The news likely reached the Naqab prison that the Palestinian Authority had killed a journalist from Jenin named Shatha. That news referred to Shatha Sabbagh, a journalist from Jenin refugee camp who was killed by the PA security forces during a military assault on the camp they called “Operation Protect the Homeland.”
The news entered the prison: a journalist named Shatha from Jenin was killed. It then spread from one section to another, with assumptions added on to it — that the journalist named Shatha from Jenin was Shatha Hanaysha, the sister of Assem Hanaysha. The occupation enjoys these kinds of mix-ups, perhaps even encourages them.
What happened was not just a mistake. The news was integrated into the systematic psychological warfare that the Israeli occupation practices against Palestinian prisoners, within a broader system of deliberate medical neglect, isolation, and psychological repression. It is meant to do one thing: to break the prisoners with doubt, to kill them with fear, to plant panic and helplessness deep in their hearts, and to isolate them from the outside world.
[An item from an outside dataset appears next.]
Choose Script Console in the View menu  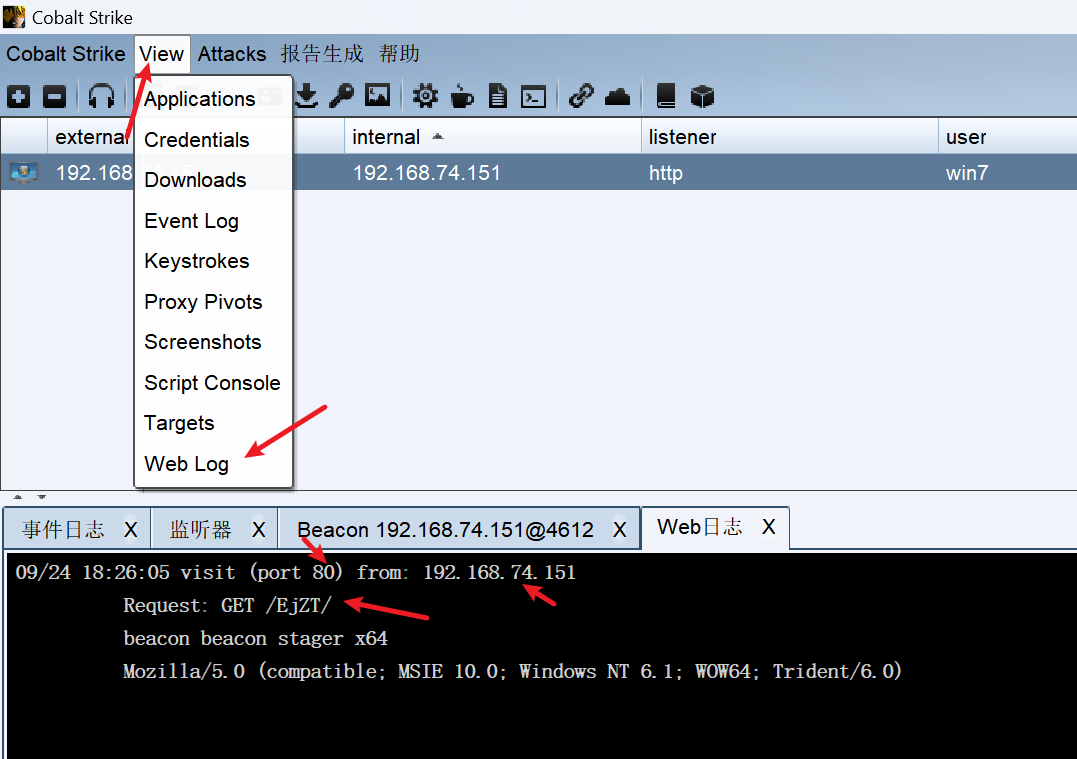(212, 383)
The experience that my brother Assem went through, and every moment of pain he lived through believing he had lost his sister, is not just a personal story, and I do not share it with people as such; rather, it is a reflection of the daily crime committed by the occupation against more than 9,500 Palestinian prisoners, including 350 children.
Since October 7, 2023, the situation in Israeli prisons has been the worst it has ever been since the beginning of the Israeli occupation. Prisoners say that whoever had been detained before October 7 had never truly seen prison. Just as the Israeli occupation carries out a genocide in Gaza, it is aslo carrying it out behind bars, using torture, deliberate starvation, sexual assault, humiliation, and rape. Even Israeli doctors have notoriously assisted in the torture of Palestinian detainees, sharing prisoners’ medical information with interrogators to “greenlight” torture, teaching interrogators how to inflict pain without leaving physical marks, and sometimes directly engaging in torture themselves.
Prisoners released from the occupation’s jails are the clearest evidence of the conditions inside. A large number of them are released having lost significant weight, or suffer from serious health conditions such as scabies, requiring immediate transfer to hospitals.
In recent months, several prisoners have died in Israeli prisons. According to a statement from the Palestinian Prisoners Club, the number of martyrs from the prisoners’ movement has reached 64 since the beginning of the genocide on October 7, 2023, and these are only the ones whose deaths have been officially announced.
The death of prisoner Musab Adeili, 20, from the town of Osarin outside of Nablus, was announced today on Palestinian Prisoners’ Day, April 17. Among the 64 are at least 40 martyrs from Gaza. But it has to be noted that the Israeli occupation continues to conceal the fate of dozens of martyrs among the detainees from Gaza.
According to the Palestinian Prisoners Club, Musab Adeili is the 301st known prisoner to have been martyred behind bars since 1967, and the 73rd whose body is being withheld by the occupation. Among them, 62 have been held since the beginning of the genocide. An unknown number of detainess from Gaza have been forcibly disappeared.
In an interview he gave with Arabs 48 before he was martyred during the genocide, Walid Daqqa summarized the essence of Israeli prison. I leave you with his words:
    “Prison is a terrible place. It is the vilest invention humanity has created to punish a human being. Prison, as a totalitarian institution, does not target the prisoner in general, but rather the individual human being — his life details, features, and personal characteristics. From the very first moment your foot steps inside, the system tries to turn you into a number, to erase the features of your identity, and transform you into the subject of your jailer. For this purpose, the jailer engineers not only the place, but also time — dividing it into units to reshape you completely.”